From my vantage point of having to do it every night, I prefer that. And we know we’ve been playing together for a long time. So before each set, we strip the set down, change the tempos, change the keys, put in different builds where they weren’t supposed to be there…
CG: How did it feel to have a hit song on the Spider-Man 2 soundtrack?
I’ve always been a comic book fan, and specifically a fan of Spider-Man. I used to collect them. So I got a call from them to see if I wanted to be involved. I saw the movie before the release, and the minor themes like the romantic parts really stuck with me.
I said, “I have this song,” and recorded it quickly and they said, “Yep, we want to use this song.”
But I kept thinking about it and asked to redo the song. They told me I had one day to redo it, so I redid it in a day – less than 20 minutes. And I said to the guys, “We gotta track this tomorrow so you gotta sorta play what I tell you. So it’s either gonna work or it’s not gonna work.” We sent them the rough copy.
Originally, I had this song that I’d just written and was looking at it like the centerpiece of our next record but I was ready to give it to them. But I was going back and forth and got some advice to try writing another, different song. It was really cool when I found out they wanted that song for the single. They told me point blank there was no chance for this song to be any of the singles. This was a SONY picture and they were using SONY artists for singles. It made sense. And somehow they took a chance on our song. The guy who was the head of it all said I captured the spirit of the film.
I was thinking of the feeling of losing something important to you and losing it so recently that maybe there was a chance at getting it back. What if you didn’t know you had the best thing in the world until it was just recently gone, but just so recently that you could get your stuff together and get it back? There was one shot that kept sticking with me was this shot of her hand when they announced when she was engaged.
CG: You’re in the studio now? Tell me about the upcoming album.

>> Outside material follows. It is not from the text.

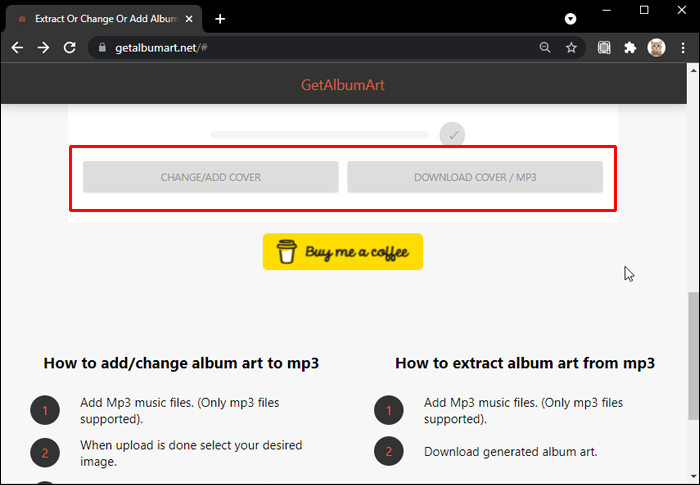Screen dimensions: 700x485
Task: Open the Extensions puzzle piece menu
Action: (x=630, y=47)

CC: I’m in the studio by myself right now. We did a run of songs with the band, and I’d say a lot of it was junk on purpose. An old fashioned session like I used to make records – where we do 22 songs in 9 days. There’s a couple keepers in there. And I’ve got a bunch more. But I think last Monday I stumbled on the vibe of what I want this record to be. I don’t know if I can put it into words. I have this passionate desire to sort of explore space than compounding everything into these driving parts. It makes those parts sound so huge because there’s a lot of space to fill. The anticipation builds and you know, less methodic and consistent, constant strumming. It took a lot to get away from carrying the song in your right hand. It feels pretty good to have stumbled into this way to do this. And I love understated, beautiful, quiet moments. I believe I put too many songs on the record because it always feels like it’s my last chance. Our fan base wants another record out of us. We were very lucky for that. I want all the songs out of me before people stop wanting to hear them. Also, I don’t know exactly what stories I’ve told and sat down and gone, “Okay, where’s the story here?” I still need to find the part that makes it cinematic. I stay keenly aware of that stuff, which I feel makes records successful or failure.